Using the listing, copy each whole line that features "computer".

━━━━━━━━━━

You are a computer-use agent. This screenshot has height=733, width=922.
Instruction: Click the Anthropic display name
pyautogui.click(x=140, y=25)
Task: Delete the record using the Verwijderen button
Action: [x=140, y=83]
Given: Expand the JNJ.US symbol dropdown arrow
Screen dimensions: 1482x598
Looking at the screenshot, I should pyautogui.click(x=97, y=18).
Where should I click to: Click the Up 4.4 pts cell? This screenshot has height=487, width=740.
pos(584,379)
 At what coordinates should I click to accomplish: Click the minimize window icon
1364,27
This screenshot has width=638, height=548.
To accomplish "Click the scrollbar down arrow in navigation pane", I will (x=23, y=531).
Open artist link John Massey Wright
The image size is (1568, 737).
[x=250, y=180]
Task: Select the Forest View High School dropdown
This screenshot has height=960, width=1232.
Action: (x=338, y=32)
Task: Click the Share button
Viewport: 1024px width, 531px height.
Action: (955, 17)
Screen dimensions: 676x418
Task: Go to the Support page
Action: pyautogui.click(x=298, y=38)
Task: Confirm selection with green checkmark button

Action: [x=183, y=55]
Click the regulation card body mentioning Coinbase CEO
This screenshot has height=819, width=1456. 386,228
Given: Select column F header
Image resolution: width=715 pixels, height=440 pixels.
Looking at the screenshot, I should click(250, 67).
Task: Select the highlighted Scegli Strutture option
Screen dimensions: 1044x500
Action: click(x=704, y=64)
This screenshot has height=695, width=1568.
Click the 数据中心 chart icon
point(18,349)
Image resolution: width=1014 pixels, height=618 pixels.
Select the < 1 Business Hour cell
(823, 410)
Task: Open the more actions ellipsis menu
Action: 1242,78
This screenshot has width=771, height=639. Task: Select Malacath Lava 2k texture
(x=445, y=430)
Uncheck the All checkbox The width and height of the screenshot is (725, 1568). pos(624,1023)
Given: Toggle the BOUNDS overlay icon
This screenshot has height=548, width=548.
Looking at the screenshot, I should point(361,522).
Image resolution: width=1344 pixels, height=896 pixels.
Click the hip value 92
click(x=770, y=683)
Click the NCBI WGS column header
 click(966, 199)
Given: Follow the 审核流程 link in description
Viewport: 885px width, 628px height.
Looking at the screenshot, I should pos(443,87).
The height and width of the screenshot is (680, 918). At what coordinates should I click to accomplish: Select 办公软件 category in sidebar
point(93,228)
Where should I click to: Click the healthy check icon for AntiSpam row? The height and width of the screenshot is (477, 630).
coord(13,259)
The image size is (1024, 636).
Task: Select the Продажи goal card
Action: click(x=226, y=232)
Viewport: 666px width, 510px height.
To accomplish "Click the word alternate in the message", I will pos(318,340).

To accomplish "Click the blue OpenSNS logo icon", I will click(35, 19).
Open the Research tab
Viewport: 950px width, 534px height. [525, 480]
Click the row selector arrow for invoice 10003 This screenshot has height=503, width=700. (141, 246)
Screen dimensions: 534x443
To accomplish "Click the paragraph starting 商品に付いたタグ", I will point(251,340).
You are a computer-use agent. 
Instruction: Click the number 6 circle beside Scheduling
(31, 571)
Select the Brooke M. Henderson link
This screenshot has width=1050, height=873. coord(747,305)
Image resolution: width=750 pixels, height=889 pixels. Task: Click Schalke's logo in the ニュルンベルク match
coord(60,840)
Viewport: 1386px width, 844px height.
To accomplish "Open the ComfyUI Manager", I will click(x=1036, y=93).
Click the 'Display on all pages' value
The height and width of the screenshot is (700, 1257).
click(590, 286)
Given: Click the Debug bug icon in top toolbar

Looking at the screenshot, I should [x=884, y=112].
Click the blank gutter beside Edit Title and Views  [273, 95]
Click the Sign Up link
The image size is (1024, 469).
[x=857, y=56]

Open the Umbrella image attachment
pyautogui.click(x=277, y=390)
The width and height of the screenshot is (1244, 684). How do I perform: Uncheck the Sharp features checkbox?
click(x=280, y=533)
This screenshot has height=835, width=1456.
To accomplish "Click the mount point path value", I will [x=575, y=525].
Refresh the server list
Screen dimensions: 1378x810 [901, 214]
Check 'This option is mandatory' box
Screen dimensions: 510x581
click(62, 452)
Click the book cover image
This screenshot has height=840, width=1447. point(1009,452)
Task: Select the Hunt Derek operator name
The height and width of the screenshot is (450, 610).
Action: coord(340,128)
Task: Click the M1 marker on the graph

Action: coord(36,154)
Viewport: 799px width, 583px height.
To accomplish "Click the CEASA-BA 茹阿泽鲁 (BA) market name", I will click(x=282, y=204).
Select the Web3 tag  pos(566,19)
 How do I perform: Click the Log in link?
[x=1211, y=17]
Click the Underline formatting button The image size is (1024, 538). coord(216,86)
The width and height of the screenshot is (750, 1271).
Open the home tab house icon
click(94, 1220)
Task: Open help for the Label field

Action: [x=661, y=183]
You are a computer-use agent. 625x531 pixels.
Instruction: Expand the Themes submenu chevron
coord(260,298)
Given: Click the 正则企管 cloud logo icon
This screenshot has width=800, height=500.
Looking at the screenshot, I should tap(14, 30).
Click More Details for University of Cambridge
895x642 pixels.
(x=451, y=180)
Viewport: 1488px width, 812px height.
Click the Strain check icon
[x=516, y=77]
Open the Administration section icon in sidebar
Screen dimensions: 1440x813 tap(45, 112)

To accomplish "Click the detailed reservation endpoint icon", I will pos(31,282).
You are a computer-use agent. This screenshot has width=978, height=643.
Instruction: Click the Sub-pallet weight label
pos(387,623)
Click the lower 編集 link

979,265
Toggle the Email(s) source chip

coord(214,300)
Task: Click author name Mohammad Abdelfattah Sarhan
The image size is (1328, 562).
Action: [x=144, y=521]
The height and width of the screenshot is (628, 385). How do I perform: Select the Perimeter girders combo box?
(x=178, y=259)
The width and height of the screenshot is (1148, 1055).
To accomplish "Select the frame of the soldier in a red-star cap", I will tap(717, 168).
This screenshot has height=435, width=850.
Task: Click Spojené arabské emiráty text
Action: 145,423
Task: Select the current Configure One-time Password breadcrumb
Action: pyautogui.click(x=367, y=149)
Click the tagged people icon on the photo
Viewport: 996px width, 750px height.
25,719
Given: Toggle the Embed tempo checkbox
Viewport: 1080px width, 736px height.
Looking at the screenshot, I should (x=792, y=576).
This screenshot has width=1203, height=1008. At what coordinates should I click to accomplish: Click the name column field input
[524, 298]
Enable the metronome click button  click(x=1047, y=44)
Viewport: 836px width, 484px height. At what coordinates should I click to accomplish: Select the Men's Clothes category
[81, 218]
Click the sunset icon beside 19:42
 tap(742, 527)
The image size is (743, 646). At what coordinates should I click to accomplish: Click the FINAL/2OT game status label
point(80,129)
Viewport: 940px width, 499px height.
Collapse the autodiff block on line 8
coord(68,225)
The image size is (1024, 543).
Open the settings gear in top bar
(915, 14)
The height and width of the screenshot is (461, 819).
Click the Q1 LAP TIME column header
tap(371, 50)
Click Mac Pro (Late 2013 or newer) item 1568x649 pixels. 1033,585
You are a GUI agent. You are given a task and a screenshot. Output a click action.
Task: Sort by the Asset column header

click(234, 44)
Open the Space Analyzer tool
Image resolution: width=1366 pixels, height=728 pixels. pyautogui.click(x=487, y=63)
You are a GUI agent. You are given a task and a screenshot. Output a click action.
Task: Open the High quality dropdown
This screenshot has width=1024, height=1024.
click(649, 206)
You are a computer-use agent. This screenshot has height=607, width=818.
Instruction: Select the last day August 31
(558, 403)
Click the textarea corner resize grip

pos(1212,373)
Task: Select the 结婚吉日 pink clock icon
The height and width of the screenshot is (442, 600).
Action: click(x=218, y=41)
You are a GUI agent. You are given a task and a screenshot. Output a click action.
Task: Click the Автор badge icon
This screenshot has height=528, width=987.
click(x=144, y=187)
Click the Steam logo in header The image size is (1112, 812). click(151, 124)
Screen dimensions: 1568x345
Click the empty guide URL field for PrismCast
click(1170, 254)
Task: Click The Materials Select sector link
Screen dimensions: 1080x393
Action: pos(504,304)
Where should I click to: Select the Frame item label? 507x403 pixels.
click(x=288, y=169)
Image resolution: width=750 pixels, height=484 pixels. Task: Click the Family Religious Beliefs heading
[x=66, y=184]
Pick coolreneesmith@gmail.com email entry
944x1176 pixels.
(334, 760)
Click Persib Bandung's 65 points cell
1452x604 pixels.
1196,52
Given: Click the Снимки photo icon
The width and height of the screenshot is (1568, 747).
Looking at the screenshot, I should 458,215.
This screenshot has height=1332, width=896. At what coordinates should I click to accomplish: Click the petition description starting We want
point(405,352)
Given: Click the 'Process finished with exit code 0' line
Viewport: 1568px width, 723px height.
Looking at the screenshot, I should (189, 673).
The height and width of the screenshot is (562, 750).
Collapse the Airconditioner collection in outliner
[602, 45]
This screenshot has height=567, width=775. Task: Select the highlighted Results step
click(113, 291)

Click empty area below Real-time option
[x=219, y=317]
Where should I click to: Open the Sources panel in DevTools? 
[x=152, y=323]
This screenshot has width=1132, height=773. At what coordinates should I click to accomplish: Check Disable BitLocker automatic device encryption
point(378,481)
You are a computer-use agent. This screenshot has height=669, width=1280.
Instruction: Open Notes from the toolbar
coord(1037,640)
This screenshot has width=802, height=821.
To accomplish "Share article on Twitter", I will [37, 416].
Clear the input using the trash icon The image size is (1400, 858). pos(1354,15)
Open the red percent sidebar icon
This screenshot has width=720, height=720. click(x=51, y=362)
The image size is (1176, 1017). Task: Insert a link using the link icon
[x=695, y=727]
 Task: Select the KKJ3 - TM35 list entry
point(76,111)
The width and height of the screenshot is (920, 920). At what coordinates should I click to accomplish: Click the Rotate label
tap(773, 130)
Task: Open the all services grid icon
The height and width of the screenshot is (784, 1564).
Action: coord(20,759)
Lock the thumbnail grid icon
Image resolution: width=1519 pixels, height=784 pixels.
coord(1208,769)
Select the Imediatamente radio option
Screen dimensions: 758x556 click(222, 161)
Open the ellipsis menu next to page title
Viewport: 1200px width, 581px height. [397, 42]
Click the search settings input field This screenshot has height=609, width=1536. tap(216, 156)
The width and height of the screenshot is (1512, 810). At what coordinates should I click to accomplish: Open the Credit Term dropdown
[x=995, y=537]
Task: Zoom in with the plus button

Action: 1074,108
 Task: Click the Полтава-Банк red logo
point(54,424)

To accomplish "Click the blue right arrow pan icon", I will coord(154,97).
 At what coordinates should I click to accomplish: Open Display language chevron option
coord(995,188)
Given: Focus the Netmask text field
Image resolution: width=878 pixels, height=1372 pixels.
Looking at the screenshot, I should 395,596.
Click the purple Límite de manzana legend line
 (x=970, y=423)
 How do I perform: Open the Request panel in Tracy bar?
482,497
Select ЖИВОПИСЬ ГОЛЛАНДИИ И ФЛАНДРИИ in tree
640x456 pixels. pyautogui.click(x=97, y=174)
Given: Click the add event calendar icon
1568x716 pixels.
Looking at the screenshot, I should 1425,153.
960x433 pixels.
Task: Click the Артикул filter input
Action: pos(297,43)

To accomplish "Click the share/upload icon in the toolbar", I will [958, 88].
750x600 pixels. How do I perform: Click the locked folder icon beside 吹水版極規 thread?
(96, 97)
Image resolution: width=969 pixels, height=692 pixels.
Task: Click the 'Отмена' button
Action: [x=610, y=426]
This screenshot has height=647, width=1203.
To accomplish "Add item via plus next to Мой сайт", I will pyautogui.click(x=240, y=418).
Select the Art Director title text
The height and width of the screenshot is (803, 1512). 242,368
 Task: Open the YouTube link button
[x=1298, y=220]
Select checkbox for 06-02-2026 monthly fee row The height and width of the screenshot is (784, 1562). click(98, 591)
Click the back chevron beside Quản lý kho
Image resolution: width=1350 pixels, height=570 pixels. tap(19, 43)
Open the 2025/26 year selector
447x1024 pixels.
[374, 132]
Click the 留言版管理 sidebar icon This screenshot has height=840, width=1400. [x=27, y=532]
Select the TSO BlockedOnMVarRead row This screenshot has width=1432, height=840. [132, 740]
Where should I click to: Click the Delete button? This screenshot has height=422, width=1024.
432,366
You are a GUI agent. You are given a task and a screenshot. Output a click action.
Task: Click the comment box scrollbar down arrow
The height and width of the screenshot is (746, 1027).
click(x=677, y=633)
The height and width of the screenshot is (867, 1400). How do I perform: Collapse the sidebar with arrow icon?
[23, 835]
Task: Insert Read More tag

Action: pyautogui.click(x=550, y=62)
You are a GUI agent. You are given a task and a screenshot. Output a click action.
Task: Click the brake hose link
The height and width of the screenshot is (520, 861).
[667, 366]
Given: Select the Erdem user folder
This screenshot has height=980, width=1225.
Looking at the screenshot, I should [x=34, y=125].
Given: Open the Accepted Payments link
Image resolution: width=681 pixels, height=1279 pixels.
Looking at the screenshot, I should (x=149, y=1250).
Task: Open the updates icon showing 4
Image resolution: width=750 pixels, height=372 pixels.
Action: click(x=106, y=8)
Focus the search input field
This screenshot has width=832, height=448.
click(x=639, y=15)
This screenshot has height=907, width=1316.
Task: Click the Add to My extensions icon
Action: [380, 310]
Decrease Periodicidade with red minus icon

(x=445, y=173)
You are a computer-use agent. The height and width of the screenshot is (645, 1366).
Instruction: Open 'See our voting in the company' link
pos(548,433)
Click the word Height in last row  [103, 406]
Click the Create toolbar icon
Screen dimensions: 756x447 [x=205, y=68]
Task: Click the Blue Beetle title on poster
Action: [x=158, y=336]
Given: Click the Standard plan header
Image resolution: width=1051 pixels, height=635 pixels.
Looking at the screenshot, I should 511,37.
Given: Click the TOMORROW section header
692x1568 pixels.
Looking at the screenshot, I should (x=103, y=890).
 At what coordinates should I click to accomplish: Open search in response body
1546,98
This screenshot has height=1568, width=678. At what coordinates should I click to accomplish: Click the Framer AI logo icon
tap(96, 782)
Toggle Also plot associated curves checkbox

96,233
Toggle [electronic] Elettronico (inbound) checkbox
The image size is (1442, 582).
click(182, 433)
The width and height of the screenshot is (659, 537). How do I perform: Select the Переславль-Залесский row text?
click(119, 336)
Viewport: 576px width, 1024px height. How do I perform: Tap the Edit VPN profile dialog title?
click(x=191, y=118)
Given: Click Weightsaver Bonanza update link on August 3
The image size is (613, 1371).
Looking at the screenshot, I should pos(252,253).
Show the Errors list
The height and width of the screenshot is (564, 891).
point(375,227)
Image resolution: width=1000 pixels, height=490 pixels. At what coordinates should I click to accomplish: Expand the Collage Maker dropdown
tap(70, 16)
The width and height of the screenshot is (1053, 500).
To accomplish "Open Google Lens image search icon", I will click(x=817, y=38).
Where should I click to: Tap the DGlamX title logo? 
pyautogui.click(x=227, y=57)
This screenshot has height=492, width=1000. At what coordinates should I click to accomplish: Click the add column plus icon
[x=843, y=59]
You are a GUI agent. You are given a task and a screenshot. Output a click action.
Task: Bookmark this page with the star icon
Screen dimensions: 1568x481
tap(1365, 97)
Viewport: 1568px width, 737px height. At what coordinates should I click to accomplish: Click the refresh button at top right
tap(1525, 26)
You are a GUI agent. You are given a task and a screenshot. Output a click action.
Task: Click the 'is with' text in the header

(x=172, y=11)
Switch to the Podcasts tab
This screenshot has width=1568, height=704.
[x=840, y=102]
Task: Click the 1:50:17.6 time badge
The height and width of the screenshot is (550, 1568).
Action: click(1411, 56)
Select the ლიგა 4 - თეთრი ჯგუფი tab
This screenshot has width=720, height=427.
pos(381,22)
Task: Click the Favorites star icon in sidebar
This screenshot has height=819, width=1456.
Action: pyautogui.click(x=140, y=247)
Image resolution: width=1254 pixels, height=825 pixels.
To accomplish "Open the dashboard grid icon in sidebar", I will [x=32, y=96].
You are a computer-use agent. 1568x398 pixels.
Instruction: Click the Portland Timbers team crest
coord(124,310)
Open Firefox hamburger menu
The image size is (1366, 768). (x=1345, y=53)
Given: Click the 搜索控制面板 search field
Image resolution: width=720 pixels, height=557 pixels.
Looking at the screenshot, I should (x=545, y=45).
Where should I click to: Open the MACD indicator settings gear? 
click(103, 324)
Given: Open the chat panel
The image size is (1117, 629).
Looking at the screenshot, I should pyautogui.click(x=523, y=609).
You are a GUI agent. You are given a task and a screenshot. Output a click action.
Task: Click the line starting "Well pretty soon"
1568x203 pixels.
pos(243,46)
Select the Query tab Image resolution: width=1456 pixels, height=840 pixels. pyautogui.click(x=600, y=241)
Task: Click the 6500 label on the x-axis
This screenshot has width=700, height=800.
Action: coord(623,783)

━━━━━━━━━━

◆ Solution to this exercise ◆
You are a computer-use agent. This screenshot has height=733, width=922.
You are a computer-use agent. 
You are a computer-use agent. 625x531 pixels.
You are a computer-use agent. This screenshot has width=978, height=643.
You are a computer-use agent. This screenshot has height=607, width=818.
You are a computer-use agent. This screenshot has height=669, width=1280.
You are a computer-use agent. The height and width of the screenshot is (645, 1366).
You are a computer-use agent. 1568x398 pixels.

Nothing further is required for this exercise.